Com a reunião encerrada, August mandou uma mensagem para os meninos, avisando sobre o show, antes de me acompanhar para o início das gravações de Make Me Sin.
Antes do almoço, gravamos as cenas que não sofreram tantas alterações, devido a minha demanda. Todas as cenas tiveram de ser regravadas ao menos duas vezes. Não consegui acertar nada de primeira e só consegui acertar uma cena de segunda, provando que nunca seria uma boa atriz.
No caminho para a nova locação, August pediu almoço para nós, para termos o que comer quando chegássemos lá. Como ainda não me adaptei à culinária coreana, eu pedi algo com mais arroz do que qualquer outra coisa.
Confesso que, observar-me comer as sopas e acompanhamentos preferidos de August me causou um leve enjoo. Um dia, prometi a mim mesma, eu vou comer o que os meninos comem.
À medida que nos alimentamos, os meninos iam chegando. Alguns pediram por porções de comida - fiquei mais do que feliz em alimentá-los. Claro que não estava relacionado ao fato de não sentir prazer em comer, certeza que era para agradar meu lado tiete.
-Oppa, você terminou… as músicas? - Ainda não me acostumei com K tratando August com tamanha intimidade. Nas entrevistas é sempre hyugi.
-Sim.
Okay, não sou um gênio nem fluente na língua, mas tenho quase certeza que August disse que terminou de editar as músicas.
-O que foi? - perguntou Min.
Revisei, em minha cabeça, dezenas ou centenas de formas em que eu poderia tentar expressar minha dúvida, mas sempre terminava em um beco sem saída.
-Inglês está bem. - assegurou Park.
-Português também. - sorriu Hop com confiança.
Pelo sorriso de Hop, eu falei em português:
-August não disse que levaria um dia para juntar as músicas, como já está pronto?
Hop traduziu para os demais.
-Mas você estava comigo na hora. - disse August.
-Quando você me ajudar com o flow? - perguntei espantada.
-Sim. - respondeu ele, simplesmente.
Será que é por isso que o chamam de gênio da música? Parece uma boa justificativa.
-Are, por que ela parece tão ...? - perguntou August - Sou tão…?
Perguntei a K o que o rapper disse e ele disse que eu estava tão surpresa que parecia que eu não acreditava nele.

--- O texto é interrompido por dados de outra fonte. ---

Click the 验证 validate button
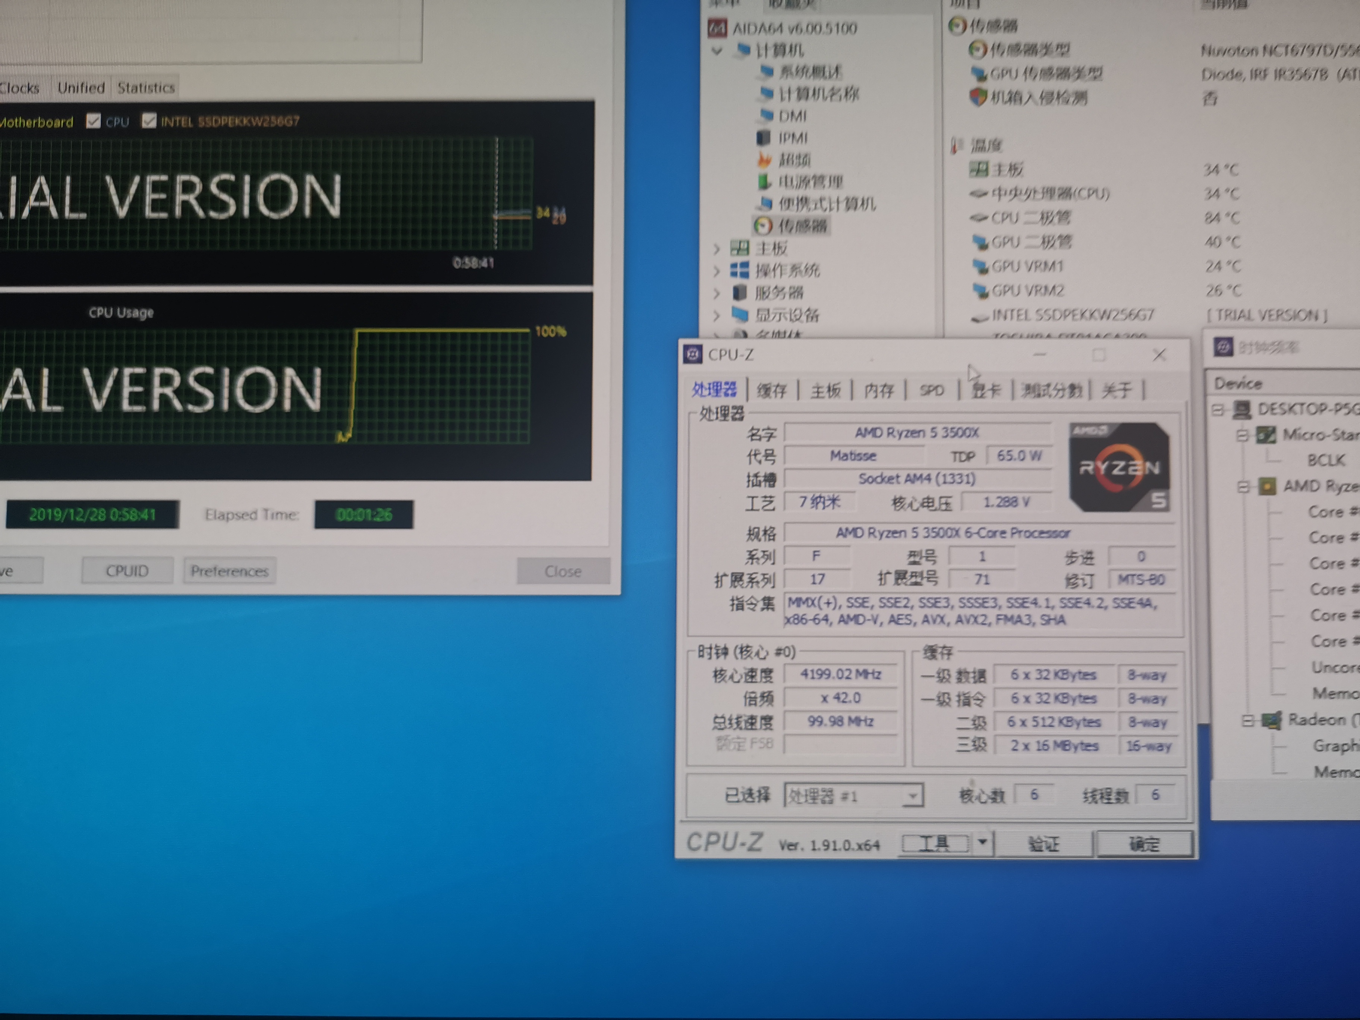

-Eh?! Não! Não! Não! É só que… - mudei para o português - eu nunca conseguiria ensinar alguém e juntar três músicas ao mesmo tempo. Isso parece impossível!

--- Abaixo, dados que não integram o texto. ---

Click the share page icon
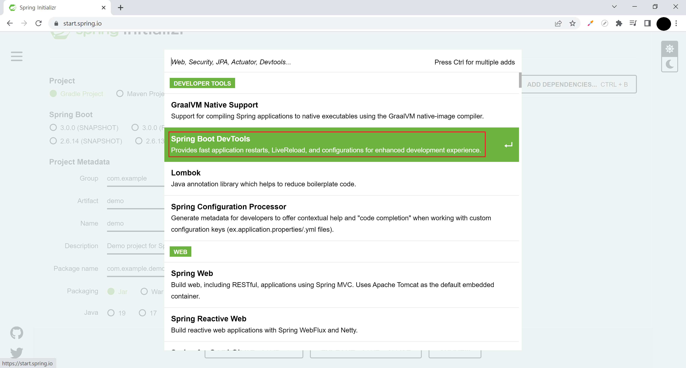 (558, 23)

Hop traduziu, com clara felicidade por ter me entendido. Graças a isso, pude ver meu rosto envergonhado. Bem melhor do que quando eu tenho dúvidas.
-Eu não sei, é difícil? - Ele estava muito envergonhado!!! - Vão ensaiar, vocês tem pouco tempo.
Os mais novos caçoaram um pouco de August antes de receberem o chamado de MC para começarmos o ensaio.
Eu, August e um dançarino a mais, ensaiamos cerca de cinco vezes a apresentação completa, com algum estranho nos filmando, para depois adicionar às redes sociais. Depois ensaiamos alguns trechos em específicos, como a partir da liberação dos tecidos até o final da dança de panos, para ver se eu realmente conseguiria trocar de roupa sem ninguém me ver. Em seguida, focamos no próximo mashup.
Por bem ou por mal, como eu me fiz protagonista da queda, as cenas eram minhas, embora assumisse o lugar de August na coreografia.
Fiquei extremamente feliz ao fazermos uma pausa para experimentarmos o figurino, embora tenha ficado muito envergonhada ao ter o meu timing de troca de roupa cronometrado. Como August - e mais ninguém - pareceu se importar, eu deixei quieto e fiz a troca quantas vezes me foi pedido. Aparentemente eles não acreditavam que eu podia me trocar tão rápido. Ou era só para ter uma média dos valores…?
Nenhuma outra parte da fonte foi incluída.